Prior to 1988, Olympic ice hockey tournaments were started as a round-robin tournament instead of an elimination tournament, according to the rules of the International Ice Hockey Federation (IIHF). Every team played each other, rather than teams getting matched up in an elimination bracket. Accumulated points during the round robin were used to determine who won the medals.

Rule Changes for the Men

After the 1988 Olympics, tournament style changed more to match that of the National Hockey League (NHL) instead of the IIHF. The reasoning for the change was that the gold medal winner had often been decided before the final game, making it less relevant and exciting for fans. With the NHL’s playoff format, players and fans were more engaged, and the competition was met with even more enthusiasm.

Renewed Hope With the “Miracle on Ice”

The one exception to the waning enthusiasm was the “Miracle on Ice” from the 1980 Olympic Games. Even though the Russians were expected to win, the hope of the underdog American team made this one of the most-watched ice hockey games ever in the Olympics. The Russian team was made up primarily of professional-level players, while the American team was basically a bunch of rookies. But that didn’t stop USA from taking the gold. The winning 20-foot wrist shot by Mike Eruzione, the USA captain, gave everyone new hope.

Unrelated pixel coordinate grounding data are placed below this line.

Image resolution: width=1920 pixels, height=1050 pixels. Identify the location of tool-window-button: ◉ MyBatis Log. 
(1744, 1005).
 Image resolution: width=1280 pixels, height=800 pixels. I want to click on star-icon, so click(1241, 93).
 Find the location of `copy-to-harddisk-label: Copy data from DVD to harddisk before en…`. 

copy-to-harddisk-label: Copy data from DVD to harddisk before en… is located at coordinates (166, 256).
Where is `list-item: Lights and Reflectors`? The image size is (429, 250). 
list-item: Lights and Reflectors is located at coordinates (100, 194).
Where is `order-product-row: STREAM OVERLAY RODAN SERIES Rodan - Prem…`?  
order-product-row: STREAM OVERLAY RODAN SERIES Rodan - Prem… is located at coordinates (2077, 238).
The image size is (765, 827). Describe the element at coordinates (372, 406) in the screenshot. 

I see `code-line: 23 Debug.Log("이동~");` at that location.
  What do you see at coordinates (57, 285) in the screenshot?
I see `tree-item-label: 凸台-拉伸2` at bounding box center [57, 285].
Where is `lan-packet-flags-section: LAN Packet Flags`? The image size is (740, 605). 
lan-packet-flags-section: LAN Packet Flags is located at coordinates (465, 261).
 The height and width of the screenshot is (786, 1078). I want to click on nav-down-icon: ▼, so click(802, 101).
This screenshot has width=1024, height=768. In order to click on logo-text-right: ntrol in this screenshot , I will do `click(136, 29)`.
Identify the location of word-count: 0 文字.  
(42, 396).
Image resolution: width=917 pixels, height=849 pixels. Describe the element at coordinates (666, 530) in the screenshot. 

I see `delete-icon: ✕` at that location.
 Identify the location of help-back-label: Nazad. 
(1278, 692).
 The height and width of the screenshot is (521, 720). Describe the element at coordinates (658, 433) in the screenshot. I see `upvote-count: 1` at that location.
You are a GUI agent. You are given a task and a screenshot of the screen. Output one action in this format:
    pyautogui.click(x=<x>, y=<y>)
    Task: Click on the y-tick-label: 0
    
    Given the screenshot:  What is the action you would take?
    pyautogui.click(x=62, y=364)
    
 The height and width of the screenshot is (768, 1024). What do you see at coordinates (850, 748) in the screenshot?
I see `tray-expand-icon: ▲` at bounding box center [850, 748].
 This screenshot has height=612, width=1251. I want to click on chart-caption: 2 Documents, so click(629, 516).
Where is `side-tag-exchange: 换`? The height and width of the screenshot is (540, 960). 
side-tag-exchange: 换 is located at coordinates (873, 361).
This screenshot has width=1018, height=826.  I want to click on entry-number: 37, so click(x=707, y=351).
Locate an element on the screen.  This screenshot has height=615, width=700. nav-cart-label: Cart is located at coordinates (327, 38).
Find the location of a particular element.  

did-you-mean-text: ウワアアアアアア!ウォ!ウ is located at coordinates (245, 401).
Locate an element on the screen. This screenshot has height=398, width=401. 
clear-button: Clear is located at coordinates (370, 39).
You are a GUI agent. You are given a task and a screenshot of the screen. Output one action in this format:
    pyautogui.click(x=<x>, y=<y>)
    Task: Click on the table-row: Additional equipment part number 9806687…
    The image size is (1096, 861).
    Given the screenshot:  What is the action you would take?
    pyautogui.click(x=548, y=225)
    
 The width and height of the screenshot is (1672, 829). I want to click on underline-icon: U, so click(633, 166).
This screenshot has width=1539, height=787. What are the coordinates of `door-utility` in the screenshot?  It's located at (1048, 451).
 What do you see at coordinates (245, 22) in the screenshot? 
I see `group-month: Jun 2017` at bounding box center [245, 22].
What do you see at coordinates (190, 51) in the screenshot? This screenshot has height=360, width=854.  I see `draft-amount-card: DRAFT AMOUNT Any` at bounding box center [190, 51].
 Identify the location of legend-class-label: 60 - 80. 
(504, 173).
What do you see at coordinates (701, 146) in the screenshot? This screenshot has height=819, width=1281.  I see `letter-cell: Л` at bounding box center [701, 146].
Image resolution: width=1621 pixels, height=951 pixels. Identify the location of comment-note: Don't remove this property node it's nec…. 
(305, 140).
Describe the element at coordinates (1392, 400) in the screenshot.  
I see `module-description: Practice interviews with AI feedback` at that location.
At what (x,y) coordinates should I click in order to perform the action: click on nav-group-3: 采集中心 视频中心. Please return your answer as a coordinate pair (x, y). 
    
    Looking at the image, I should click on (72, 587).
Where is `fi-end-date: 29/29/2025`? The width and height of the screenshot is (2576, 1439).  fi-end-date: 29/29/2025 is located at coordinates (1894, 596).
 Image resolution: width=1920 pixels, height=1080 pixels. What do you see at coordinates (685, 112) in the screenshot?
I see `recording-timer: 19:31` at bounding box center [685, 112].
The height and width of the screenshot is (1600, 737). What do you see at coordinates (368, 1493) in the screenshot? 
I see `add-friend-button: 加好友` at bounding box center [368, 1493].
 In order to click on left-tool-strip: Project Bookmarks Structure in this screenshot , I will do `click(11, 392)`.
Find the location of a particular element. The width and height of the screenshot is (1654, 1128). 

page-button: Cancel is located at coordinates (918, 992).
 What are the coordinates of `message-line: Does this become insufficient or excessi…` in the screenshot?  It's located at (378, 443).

Women’s Hockey Gets Even Better

In 2010, the rules for the women’s ice hockey competitions were changed to match those of the men’s. This made for even more fan excitement. And at the 2014 Olympic Games in Sochi, the women’s Canadian team made a stunning comeback in the final four minutes. Down 2-0, the Canadian team scored with three minutes left on the clock and then again to tie at just under a minute. In a grueling overtime session, Canada scored eight minutes and 10 seconds in, winning the gold at home.